#### [ACTIONS TO TAKE]
• A. In the post about the mutt problem, which kernel version is the writer running?
• B. Copy out the passage of the mutt post that starts at "I noticed that" and ends at "checked, check forced.".

#### [TEXT FOR ANALYSIS]

* * * * *

The problem showed up shortly after upgrading from Red Hat 7.1 and
converting the file systems to ext3.  I'm running Red Hat 7.3, kernel
2.4.18-3, mutt-1.2.5.1-1.

Strace didn't help at all, but thanks to a tip from Kevin Fenzi
I learned how to use sysrq to find out where the process was, viz:

 18:03:10 kernel: mutt          R current   1024  8893   7929  (NOTLB)
 18:03:10 kernel: Call Trace: [<c0127061>] truncate_list_pages [kernel] 0x79 
 18:03:10 kernel: [<c01271ff>] truncate_inode_pages [kernel] 0x3b 
 18:03:10 kernel: [<c0124f2e>] vmtruncate [kernel] 0x96 
 18:03:10 kernel: [<c01491f0>] inode_setattr [kernel] 0x24 
 18:03:10 kernel: [<d401f963>] ext3_setattr [ext3] 0x1c3 
 18:03:10 kernel: [<d401d810>] ext3_get_block [ext3] 0x0 
 18:03:10 kernel: [<c01281db>] do_generic_file_read [kernel] 0x2c3 
 18:03:10 kernel: [<c0149359>] notify_change [kernel] 0x5d 
 18:03:10 kernel: [<c012a2aa>] generic_file_write [kernel] 0x5c2 
 18:03:10 kernel: [<c01348ce>] do_truncate [kernel] 0x46 
 18:03:10 kernel: [<c0134bd1>] sys_ftruncate [kernel] 0x12d
 18:03:10 kernel: [<c01085f7>] system_call [kernel] 0x33 

I noticed that an fsck hadn't been done for months, so I did one
with this result, indicating some sort of problem with $MAIL:

 13:25:31 fsck: /var:  
 13:25:31 fsck: Truncating orphaned inode 44891 (uid=6265, gid=6265,
mode=0100600, size=175526062) 
 13:25:36 fsck: /var has gone 69 days without being checked, check forced.

* * * * *

(Data items)

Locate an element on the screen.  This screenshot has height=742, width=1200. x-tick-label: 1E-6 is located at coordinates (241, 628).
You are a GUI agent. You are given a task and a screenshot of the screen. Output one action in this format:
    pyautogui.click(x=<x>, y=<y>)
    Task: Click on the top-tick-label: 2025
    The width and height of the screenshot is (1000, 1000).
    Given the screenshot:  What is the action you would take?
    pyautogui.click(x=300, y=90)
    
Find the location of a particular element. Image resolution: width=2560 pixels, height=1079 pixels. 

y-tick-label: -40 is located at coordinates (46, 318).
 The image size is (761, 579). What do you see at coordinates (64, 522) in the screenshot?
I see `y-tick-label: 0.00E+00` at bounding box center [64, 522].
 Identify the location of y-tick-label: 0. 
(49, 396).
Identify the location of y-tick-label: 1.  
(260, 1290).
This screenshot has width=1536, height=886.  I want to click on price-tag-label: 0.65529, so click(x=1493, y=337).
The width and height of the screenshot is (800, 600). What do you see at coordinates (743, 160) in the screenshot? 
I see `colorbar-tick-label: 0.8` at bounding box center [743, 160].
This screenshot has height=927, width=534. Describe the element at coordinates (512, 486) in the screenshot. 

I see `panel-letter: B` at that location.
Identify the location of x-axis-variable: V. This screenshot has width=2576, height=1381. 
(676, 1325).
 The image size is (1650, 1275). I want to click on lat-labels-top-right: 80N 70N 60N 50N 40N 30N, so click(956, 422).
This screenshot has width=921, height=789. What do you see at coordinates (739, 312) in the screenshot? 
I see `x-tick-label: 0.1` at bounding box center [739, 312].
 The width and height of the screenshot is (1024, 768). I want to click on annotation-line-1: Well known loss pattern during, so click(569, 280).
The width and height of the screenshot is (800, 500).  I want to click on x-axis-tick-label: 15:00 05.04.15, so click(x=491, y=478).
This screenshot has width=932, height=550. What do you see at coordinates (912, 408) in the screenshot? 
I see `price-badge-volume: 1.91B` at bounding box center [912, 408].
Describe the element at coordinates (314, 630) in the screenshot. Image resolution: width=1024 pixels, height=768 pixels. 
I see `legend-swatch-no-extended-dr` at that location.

* * * * *

#### [RESPONSES IN ORDER]
• A. Kernel 2.4.18-3.

• B.
I noticed that an fsck hadn't been done for months, so I did one
with this result, indicating some sort of problem with $MAIL:

 13:25:31 fsck: /var:  
 13:25:31 fsck: Truncating orphaned inode 44891 (uid=6265, gid=6265,
mode=0100600, size=175526062) 
 13:25:36 fsck: /var has gone 69 days without being checked, check forced.